▶ _DESCRIPTION OF THE TASK_: Convert the records below into a JSON list of strings, with one string for each line and no blank lines.

▶ _DATA FOR ANALYSIS_:

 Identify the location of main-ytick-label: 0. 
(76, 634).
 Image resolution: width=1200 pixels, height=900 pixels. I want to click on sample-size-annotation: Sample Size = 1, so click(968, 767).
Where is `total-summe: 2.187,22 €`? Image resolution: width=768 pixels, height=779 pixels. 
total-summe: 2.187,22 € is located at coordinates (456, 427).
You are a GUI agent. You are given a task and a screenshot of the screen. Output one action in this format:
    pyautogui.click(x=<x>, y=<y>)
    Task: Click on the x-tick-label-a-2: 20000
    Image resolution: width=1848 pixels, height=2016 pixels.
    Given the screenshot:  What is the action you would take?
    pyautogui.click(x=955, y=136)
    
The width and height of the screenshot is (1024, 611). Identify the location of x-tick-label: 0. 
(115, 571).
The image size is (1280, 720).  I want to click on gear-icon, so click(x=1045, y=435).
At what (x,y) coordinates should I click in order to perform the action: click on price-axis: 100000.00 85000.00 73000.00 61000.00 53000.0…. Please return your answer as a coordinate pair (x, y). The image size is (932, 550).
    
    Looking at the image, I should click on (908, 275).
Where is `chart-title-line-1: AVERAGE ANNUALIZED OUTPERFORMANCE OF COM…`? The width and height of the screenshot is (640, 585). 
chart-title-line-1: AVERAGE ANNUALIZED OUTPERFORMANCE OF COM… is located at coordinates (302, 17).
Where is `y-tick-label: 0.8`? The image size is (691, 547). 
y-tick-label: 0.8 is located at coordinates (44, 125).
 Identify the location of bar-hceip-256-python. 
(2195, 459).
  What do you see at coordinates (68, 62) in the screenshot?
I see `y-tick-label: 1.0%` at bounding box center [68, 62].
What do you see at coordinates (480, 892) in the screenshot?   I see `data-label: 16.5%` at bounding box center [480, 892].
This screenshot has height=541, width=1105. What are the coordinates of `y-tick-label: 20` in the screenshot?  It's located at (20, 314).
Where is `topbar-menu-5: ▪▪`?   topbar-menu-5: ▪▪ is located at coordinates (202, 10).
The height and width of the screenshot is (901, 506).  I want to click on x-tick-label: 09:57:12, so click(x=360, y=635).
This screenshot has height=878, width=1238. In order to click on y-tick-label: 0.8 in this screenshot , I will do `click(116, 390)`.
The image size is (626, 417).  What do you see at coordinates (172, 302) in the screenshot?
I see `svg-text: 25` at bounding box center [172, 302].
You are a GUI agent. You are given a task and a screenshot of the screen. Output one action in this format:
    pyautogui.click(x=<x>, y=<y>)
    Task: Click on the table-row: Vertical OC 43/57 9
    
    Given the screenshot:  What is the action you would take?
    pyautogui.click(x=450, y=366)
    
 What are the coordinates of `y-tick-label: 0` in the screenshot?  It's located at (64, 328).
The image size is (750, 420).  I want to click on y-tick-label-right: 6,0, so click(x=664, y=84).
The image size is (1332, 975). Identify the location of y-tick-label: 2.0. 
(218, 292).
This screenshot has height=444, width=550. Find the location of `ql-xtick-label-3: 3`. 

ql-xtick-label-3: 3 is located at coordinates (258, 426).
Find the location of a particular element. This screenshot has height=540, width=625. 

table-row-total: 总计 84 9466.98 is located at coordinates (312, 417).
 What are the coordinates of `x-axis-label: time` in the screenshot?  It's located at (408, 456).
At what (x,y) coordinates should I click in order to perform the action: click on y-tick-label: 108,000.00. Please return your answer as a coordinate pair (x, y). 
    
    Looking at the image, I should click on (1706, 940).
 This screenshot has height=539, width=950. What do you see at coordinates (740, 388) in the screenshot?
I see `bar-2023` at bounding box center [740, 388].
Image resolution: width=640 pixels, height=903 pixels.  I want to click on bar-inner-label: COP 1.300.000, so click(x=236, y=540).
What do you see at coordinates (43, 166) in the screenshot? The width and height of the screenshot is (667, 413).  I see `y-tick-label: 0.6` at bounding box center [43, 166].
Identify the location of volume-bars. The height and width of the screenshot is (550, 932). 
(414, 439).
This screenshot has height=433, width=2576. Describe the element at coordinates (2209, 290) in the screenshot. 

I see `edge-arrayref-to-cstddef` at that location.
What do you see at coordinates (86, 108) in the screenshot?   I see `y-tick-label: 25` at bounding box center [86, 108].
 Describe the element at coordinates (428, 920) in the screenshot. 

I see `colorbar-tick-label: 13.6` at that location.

▶ _WORKED SOLUTION_:
[
  " Identify the location of main-ytick-label: 0. ",
  "(76, 634).",
  " Image resolution: width=1200 pixels, height=900 pixels. I want to click on sample-size-annotation: Sample Size = 1, so click(968, 767).",
  "Where is `total-summe: 2.187,22 €`? Image resolution: width=768 pixels, height=779 pixels. ",
  "total-summe: 2.187,22 € is located at coordinates (456, 427).",
  "You are a GUI agent. You are given a task and a screenshot of the screen. Output one action in this format:",
  "    pyautogui.click(x=<x>, y=<y>)",
  "    Task: Click on the x-tick-label-a-2: 20000",
  "    Image resolution: width=1848 pixels, height=2016 pixels.",
  "    Given the screenshot:  What is the action you would take?",
  "    pyautogui.click(x=955, y=136)",
  "The width and height of the screenshot is (1024, 611). Identify the location of x-tick-label: 0. ",
  "(115, 571).",
  "The image size is (1280, 720).  I want to click on gear-icon, so click(x=1045, y=435).",
  "At what (x,y) coordinates should I click in order to perform the action: click on price-axis: 100000.00 85000.00 73000.00 61000.00 53000.0…. Please return your answer as a coordinate pair (x, y). The image size is (932, 550).",
  "    Looking at the image, I should click on (908, 275).",
  "Where is `chart-title-line-1: AVERAGE ANNUALIZED OUTPERFORMANCE OF COM…`? The width and height of the screenshot is (640, 585). ",
  "chart-title-line-1: AVERAGE ANNUALIZED OUTPERFORMANCE OF COM… is located at coordinates (302, 17).",
  "Where is `y-tick-label: 0.8`? The image size is (691, 547). ",
  "y-tick-label: 0.8 is located at coordinates (44, 125).",
  " Identify the location of bar-hceip-256-python. ",
  "(2195, 459).",
  "  What do you see at coordinates (68, 62) in the screenshot?",
  "I see `y-tick-label: 1.0%` at bounding box center [68, 62].",
  "What do you see at coordinates (480, 892) in the screenshot?   I see `data-label: 16.5%` at bounding box center [480, 892].",
  "This screenshot has height=541, width=1105. What are the coordinates of `y-tick-label: 20` in the screenshot?  It's located at (20, 314).",
  "Where is `topbar-menu-5: ▪▪`?   topbar-menu-5: ▪▪ is located at coordinates (202, 10).",
  "The height and width of the screenshot is (901, 506).  I want to click on x-tick-label: 09:57:12, so click(x=360, y=635).",
  "This screenshot has height=878, width=1238. In order to click on y-tick-label: 0.8 in this screenshot , I will do `click(116, 390)`.",
  "The image size is (626, 417).  What do you see at coordinates (172, 302) in the screenshot?",
  "I see `svg-text: 25` at bounding box center [172, 302].",
  "You are a GUI agent. You are given a task and a screenshot of the screen. Output one action in this format:",
  "    pyautogui.click(x=<x>, y=<y>)",
  "    Task: Click on the table-row: Vertical OC 43/57 9",
  "    Given the screenshot:  What is the action you would take?",
  "    pyautogui.click(x=450, y=366)",
  " What are the coordinates of `y-tick-label: 0` in the screenshot?  It's located at (64, 328).",
  "The image size is (750, 420).  I want to click on y-tick-label-right: 6,0, so click(x=664, y=84).",
  "The image size is (1332, 975). Identify the location of y-tick-label: 2.0. ",
  "(218, 292).",
  "This screenshot has height=444, width=550. Find the location of `ql-xtick-label-3: 3`. ",
  "ql-xtick-label-3: 3 is located at coordinates (258, 426).",
  "Find the location of a particular element. This screenshot has height=540, width=625. ",
  "table-row-total: 总计 84 9466.98 is located at coordinates (312, 417).",
  " What are the coordinates of `x-axis-label: time` in the screenshot?  It's located at (408, 456).",
  "At what (x,y) coordinates should I click in order to perform the action: click on y-tick-label: 108,000.00. Please return your answer as a coordinate pair (x, y). ",
  "    Looking at the image, I should click on (1706, 940).",
  " This screenshot has height=539, width=950. What do you see at coordinates (740, 388) in the screenshot?",
  "I see `bar-2023` at bounding box center [740, 388].",
  "Image resolution: width=640 pixels, height=903 pixels.  I want to click on bar-inner-label: COP 1.300.000, so click(x=236, y=540).",
  "What do you see at coordinates (43, 166) in the screenshot? The width and height of the screenshot is (667, 413).  I see `y-tick-label: 0.6` at bounding box center [43, 166].",
  "Identify the location of volume-bars. The height and width of the screenshot is (550, 932). ",
  "(414, 439).",
  "This screenshot has height=433, width=2576. Describe the element at coordinates (2209, 290) in the screenshot. ",
  "I see `edge-arrayref-to-cstddef` at that location.",
  "What do you see at coordinates (86, 108) in the screenshot?   I see `y-tick-label: 25` at bounding box center [86, 108].",
  " Describe the element at coordinates (428, 920) in the screenshot. ",
  "I see `colorbar-tick-label: 13.6` at that location."
]